Die beschriebenen Situationen begegnen immer wieder gerade in festlichen Gottesdiensten. Zu fragen ist, ob die Aufsplittung solcher „eigenen Worte“ an mehrere Stellen der Liturgie nicht dem Duktus der Feier grundsätzlich unangemessen ist. Wäre nicht im Umfeld der Predigt ein besserer Ort für solch freie Rede? Hier erwarten alle das frei gesprochene Wort, in umgänglicher Sprache, nicht im hohen Ton der Liturgie. Hier könnten Gäste begrüßt und vorgestellt, Grüße übermittelt, Dank- und Ansagen gemacht und Hinweise zum Gemeindeleben gegeben werden.

Ungeeignet ist dafür hingegen der Ort zwischen Introitus und Kreuzzeichen. Damit würde letzteres zum eigentlichen Beginn der Liturgie umgedeutet und alle vorbereitenden Riten (Versammeln, Einziehen, Singen etc.) wären entwertet. Und auch die „Einführung“ nach dem liturgischen Gruß, die ja „knapp“ sein soll und gar gänzlich unterbleiben kann, sollte nicht aus der „liturgischen Sprachebene“ herausfallen, ist demnach ebenso wenig ein guter Platz für solche freie Rede. Gerade das Beispiel des Requiems, bei dem nicht nur wenige Minuten, sondern bereits weit über eine halbe Stunde gesammelte Gebetsatmosphäre herrschte, zeigt dies deutlich.

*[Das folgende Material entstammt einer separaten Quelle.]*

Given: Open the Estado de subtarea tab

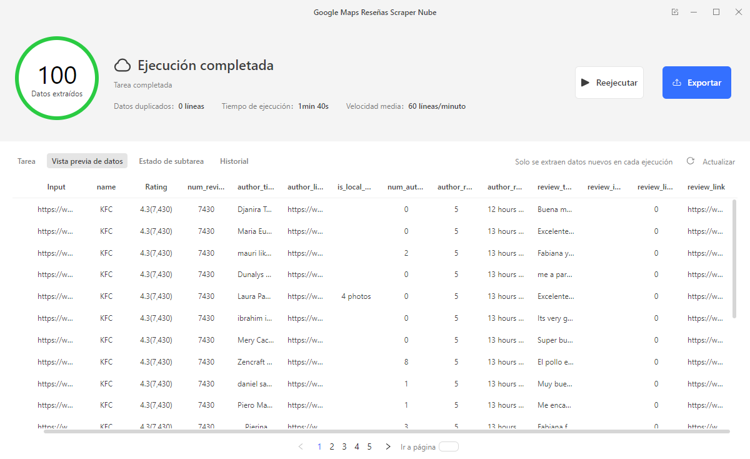Looking at the screenshot, I should click(x=171, y=161).
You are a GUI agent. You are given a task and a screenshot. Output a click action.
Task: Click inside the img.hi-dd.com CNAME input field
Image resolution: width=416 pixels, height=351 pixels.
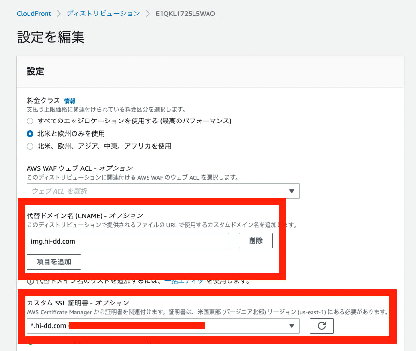[x=128, y=241]
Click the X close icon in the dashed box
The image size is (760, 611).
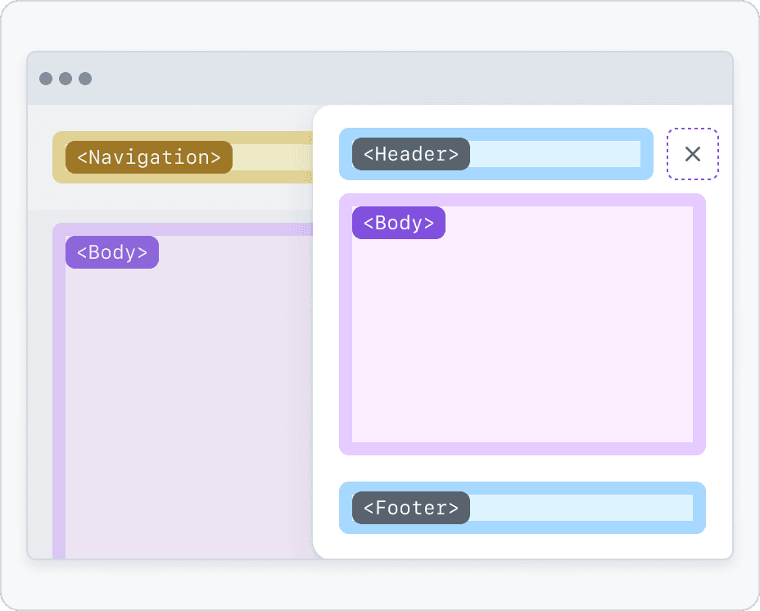tap(693, 154)
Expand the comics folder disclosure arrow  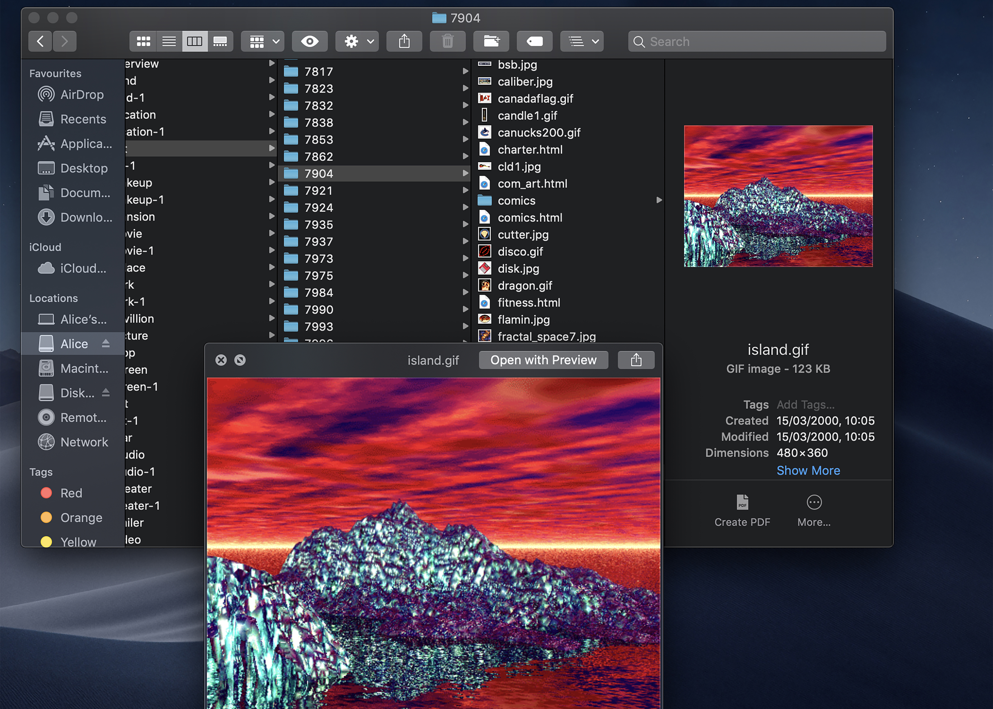pos(659,200)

Liturgie ist keine One-Man-Show. Ihr heiliges Spiel lebt von Differenzierungen: verschiedene Rollen, verschiedene Textqualitäten, verschiedene Handlungsorte. Wichtig ist auch das richtige Timing: Wer sagt was, wo, wann und auf welche Weise? Verschiedenen Sprechakten durch Rollen, Orte, Zeitpunkte und Sprechweisen Ausdruck zu geben, ist eine Kunst, in der sich jeder liturgische Rollenträger üben sollte. Keineswegs muss man im Gottesdienst auf persönliche Worte verzichten. Allerdings verlangt es Fingerspitzengefühl, sie innerhalb der Feier so zu terminieren, dass sie „erhobene Herzen“ nicht „runterziehen“. Erste Aufgabe eines Liturgen ist nicht, selbst eine persönliche Kommunikation mit den Mitfeiernden aufzubauen, sondern diese in Kommunikation mit Gott zu bringen. Deuteworte oder liturgische Anweisungen im falschen Ton sowie informierende Rede oder persönliche Worte zum falschen Zeitpunkt, stören diese Hinwendung zum Herrn eher, als dass sie sie fördern.